C'est durant ce voyage que M. de Crac traversa un pays où il faisait si froid que les sons qu'il voulait tirer de son cor de chasse gelèrent dans le tube de l'instrument. Quelque temps après, assis au coin du feu dans une auberge, il plaça son cor à côté de lui; tout-à-coup les personnes présentes tressaillirent d'effroi : c'était le cor, réchauffé par une douce chaleur, qui rendait bruyamment les accords gelés dans son tube.
Une autre fois, M. de Crac aperçoit, au pied d'un arbre, un renard dont la fourrure lui fait envie. Envoyer une balle à l'animal serait s'exposer à gâter la fourrure. L'adroit chasseur glisse un clou dans son fusil, vise, et le clou va s'enfoncer dans l'arbre, sans avoir oublié, au préalable, de traverser la queue du renard, qui se trouve ainsi dans l'impossibilité de fuir. M. de Crac s'approche alors et cravache si rudement la pauvre bête que, après des efforts désespérés, elle finit par sortir de sa peau et se sauve à toutes jambes, abandonnant sa fourrure à l'incomparable Nemrod.

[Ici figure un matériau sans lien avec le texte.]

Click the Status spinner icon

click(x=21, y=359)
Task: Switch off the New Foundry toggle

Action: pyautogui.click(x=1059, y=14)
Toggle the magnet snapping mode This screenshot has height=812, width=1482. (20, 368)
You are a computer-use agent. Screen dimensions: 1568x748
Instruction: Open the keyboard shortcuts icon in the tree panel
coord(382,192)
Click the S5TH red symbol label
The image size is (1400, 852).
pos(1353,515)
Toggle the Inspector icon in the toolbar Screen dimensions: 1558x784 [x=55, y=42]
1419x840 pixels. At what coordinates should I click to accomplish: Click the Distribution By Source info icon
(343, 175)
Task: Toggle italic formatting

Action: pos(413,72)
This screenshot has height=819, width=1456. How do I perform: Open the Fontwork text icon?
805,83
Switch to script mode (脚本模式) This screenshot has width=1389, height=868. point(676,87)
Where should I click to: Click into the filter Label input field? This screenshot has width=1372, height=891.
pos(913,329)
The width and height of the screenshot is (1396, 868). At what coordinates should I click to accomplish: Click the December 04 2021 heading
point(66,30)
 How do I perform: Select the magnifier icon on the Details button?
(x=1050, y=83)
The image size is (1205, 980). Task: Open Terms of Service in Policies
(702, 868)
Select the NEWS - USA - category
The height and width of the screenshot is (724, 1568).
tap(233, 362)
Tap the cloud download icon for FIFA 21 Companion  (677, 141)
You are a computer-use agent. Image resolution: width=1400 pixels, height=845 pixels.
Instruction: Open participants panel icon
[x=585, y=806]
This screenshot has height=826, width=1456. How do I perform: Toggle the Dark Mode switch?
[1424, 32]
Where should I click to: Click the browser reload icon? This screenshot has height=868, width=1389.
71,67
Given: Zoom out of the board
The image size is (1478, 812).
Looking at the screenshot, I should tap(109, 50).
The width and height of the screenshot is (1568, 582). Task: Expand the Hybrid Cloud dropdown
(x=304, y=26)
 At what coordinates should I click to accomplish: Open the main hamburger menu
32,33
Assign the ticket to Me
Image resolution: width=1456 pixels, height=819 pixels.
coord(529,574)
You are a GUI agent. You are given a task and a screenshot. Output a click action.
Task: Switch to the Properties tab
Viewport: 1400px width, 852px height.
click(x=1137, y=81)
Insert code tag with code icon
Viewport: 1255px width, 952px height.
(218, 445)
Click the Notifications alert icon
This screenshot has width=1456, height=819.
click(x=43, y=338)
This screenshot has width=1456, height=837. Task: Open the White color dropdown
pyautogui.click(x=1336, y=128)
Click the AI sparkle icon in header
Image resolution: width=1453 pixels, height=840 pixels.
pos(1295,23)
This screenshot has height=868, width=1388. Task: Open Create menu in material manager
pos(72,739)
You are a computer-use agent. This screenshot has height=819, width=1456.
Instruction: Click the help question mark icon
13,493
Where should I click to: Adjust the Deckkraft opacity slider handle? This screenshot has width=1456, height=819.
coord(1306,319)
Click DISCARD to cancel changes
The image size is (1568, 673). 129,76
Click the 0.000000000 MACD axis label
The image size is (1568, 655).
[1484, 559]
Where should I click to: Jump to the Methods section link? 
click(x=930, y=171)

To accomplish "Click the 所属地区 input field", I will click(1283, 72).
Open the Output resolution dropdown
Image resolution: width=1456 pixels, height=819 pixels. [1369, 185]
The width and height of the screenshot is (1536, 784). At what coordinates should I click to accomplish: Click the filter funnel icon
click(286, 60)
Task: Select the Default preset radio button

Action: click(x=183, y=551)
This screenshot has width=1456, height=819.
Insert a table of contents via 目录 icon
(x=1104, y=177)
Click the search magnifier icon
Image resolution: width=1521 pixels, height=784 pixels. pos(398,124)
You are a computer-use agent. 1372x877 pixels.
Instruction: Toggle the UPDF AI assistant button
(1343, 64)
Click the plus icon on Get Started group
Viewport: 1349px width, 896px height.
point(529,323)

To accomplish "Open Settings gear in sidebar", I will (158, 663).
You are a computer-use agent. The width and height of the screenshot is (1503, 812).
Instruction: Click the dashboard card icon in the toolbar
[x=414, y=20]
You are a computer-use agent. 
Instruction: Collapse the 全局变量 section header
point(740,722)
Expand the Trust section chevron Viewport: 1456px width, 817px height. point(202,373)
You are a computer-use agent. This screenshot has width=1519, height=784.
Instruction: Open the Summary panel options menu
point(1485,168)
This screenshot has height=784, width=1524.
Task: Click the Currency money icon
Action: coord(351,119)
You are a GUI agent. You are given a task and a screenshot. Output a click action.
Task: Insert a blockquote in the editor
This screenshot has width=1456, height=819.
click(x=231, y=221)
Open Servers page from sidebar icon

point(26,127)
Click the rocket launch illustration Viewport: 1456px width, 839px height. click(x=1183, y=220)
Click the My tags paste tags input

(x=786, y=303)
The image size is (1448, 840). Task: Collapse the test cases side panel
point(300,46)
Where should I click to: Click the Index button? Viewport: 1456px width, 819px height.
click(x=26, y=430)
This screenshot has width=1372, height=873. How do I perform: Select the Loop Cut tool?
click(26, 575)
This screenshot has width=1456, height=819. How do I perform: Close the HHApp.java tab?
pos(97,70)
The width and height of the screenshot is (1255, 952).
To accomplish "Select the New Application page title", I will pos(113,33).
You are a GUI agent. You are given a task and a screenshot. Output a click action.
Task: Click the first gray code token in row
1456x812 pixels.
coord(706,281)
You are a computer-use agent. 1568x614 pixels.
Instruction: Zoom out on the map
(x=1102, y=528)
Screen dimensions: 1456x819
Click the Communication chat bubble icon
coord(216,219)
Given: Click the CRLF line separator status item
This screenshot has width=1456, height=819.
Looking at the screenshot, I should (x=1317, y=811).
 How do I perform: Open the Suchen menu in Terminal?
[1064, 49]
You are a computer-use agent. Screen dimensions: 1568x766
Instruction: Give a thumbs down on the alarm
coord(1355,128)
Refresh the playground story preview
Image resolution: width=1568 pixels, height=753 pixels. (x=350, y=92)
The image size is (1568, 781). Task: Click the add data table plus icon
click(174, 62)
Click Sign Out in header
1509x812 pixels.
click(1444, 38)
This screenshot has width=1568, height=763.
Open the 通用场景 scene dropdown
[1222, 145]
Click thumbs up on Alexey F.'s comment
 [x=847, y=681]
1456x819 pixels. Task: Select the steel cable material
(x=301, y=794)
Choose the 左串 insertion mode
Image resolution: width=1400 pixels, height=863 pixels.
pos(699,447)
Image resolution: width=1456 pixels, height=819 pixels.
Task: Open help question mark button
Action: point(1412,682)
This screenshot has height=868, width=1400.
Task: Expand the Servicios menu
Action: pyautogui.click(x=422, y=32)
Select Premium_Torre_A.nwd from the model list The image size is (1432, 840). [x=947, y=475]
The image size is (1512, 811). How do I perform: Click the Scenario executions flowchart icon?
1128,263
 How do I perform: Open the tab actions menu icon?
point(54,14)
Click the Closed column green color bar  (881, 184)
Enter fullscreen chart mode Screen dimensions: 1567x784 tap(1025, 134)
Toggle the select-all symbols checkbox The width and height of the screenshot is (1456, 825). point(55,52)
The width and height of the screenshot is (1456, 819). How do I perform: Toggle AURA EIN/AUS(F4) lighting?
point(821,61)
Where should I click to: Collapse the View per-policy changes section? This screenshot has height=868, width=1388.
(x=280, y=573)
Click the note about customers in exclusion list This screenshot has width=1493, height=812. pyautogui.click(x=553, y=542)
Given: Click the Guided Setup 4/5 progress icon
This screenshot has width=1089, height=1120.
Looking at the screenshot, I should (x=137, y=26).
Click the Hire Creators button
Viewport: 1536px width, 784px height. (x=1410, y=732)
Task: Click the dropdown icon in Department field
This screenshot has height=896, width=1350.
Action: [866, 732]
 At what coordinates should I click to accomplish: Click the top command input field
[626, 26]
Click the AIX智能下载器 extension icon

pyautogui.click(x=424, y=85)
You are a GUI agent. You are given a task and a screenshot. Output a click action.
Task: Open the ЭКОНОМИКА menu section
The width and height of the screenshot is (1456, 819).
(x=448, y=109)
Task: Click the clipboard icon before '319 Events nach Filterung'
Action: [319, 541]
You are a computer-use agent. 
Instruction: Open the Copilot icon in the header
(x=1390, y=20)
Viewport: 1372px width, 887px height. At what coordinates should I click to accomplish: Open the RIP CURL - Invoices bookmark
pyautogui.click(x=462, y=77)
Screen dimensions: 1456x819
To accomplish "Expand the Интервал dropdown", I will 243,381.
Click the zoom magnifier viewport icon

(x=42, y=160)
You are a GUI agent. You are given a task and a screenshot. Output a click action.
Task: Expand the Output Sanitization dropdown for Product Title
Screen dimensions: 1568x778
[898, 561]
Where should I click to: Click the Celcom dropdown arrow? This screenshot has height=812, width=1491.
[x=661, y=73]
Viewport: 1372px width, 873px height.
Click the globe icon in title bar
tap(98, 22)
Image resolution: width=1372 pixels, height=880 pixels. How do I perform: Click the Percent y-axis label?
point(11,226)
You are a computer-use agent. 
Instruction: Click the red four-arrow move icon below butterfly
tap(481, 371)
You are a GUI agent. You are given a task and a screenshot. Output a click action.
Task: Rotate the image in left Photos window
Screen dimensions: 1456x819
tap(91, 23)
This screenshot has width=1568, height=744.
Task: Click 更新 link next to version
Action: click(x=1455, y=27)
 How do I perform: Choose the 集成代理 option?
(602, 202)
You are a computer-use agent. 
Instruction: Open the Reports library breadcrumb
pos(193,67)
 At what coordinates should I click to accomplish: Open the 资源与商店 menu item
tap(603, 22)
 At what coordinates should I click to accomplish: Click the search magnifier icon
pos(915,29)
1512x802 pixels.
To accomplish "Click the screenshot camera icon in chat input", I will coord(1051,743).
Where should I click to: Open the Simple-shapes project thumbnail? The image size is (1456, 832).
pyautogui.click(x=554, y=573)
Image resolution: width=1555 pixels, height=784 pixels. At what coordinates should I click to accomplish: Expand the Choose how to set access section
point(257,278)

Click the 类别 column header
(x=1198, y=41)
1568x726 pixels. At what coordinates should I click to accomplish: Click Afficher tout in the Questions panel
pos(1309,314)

Dans un voyage en Sicile, M. de Crac voulut visiter à fond l'Etna. Il descendit donc hardiment dans le cratère et arriva chez les Cyclopes. Un de ceux-ci, furieux de son audace, lui donna un tel coup de pied que l'infortuné voyageur roula pendant trois jours et finit par arriver aux antipodes : il fut recueilli par un navire européen au moment où, nouveau Triton, il émergeait des flots de la mer du Sud.
On le voit, M. de Crac était plus avancé que les voyageurs de nos jours auxquels il faut près de trois mois pour faire le tour du monde, par les voies les plus rapides.
On a prétendu que les expressions craque (mensonge, hâblerie), craqueur, dire des craques, devaient leur origine aux exploits de M. de Crac. A notre avis, c'est le contraire qui a eu lieu. Crac est un mot qui exprime, par onomatopée, le bruit qui résulte de la rupture ou du frottement d'un corps sec et dur. Ce mot a donné naissance au verbe craquer, et celui-ci a été adopté par la fauconnerie (on dit aussi craqueter) pour exprimer le bruit sec que fait la grue en ouvrant et en fermant son bec. Par comparaison, on a appliqué le verbe craquer aux personnes dont la bouche, comme le bec de la grue, ne s'ouvre et ne se ferme que pour produire des sons sans valeur. De là à créer craqueur, craque, M. de Craque et M. de Crac, Il n'y avait qu'un pas.
Colin d'Harleville a fait représenter, en 1791, une comédie intitulée M. de Crac dans son petit castel.